Job: Extract every row below verbatim, keeping each line as it stands but omitting the pictures.
=====
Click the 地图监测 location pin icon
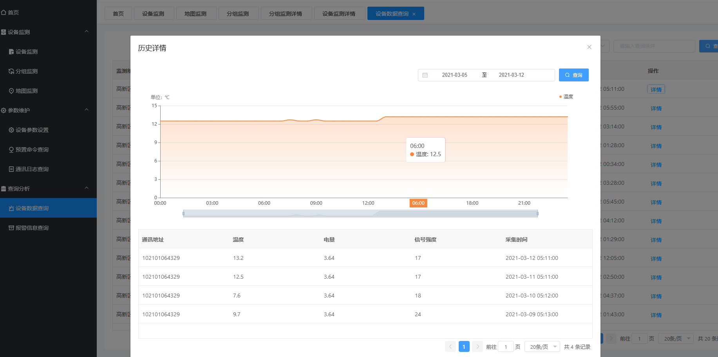point(11,91)
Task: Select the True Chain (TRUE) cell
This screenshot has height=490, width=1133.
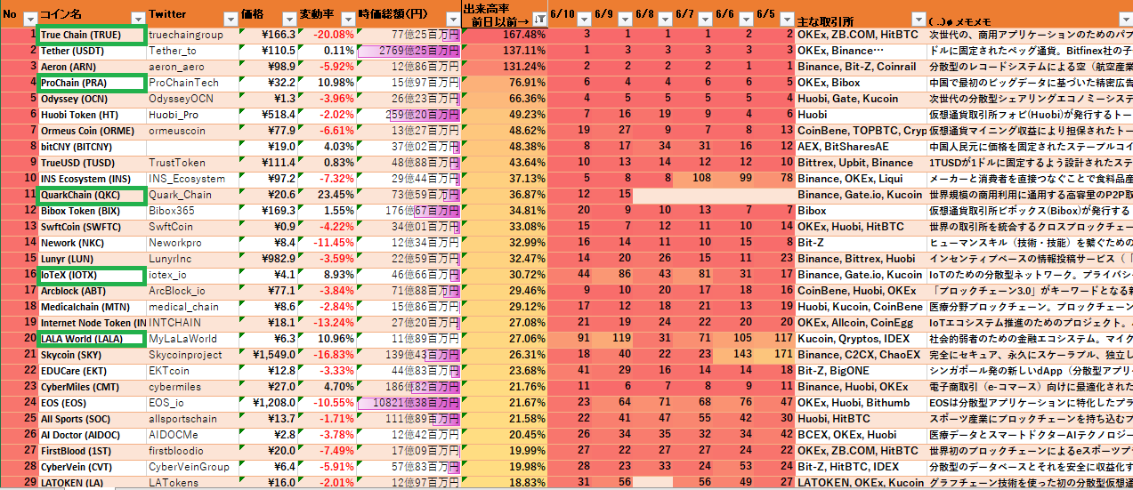Action: (91, 35)
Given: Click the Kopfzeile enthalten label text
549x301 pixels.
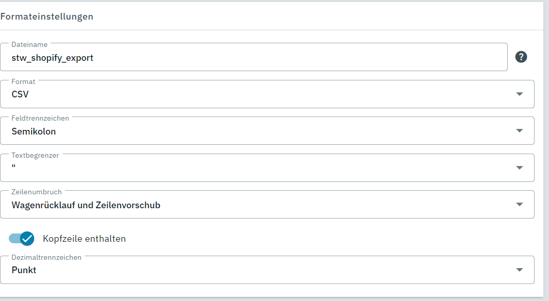Looking at the screenshot, I should (84, 239).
=====
Problem solution:
Click the 地图监测 location pin icon
point(11,91)
Task: Select the True Chain (TRUE) cell
This screenshot has height=490, width=1133.
Action: (91, 35)
Given: Click the Kopfzeile enthalten label text
549x301 pixels.
Looking at the screenshot, I should (84, 239).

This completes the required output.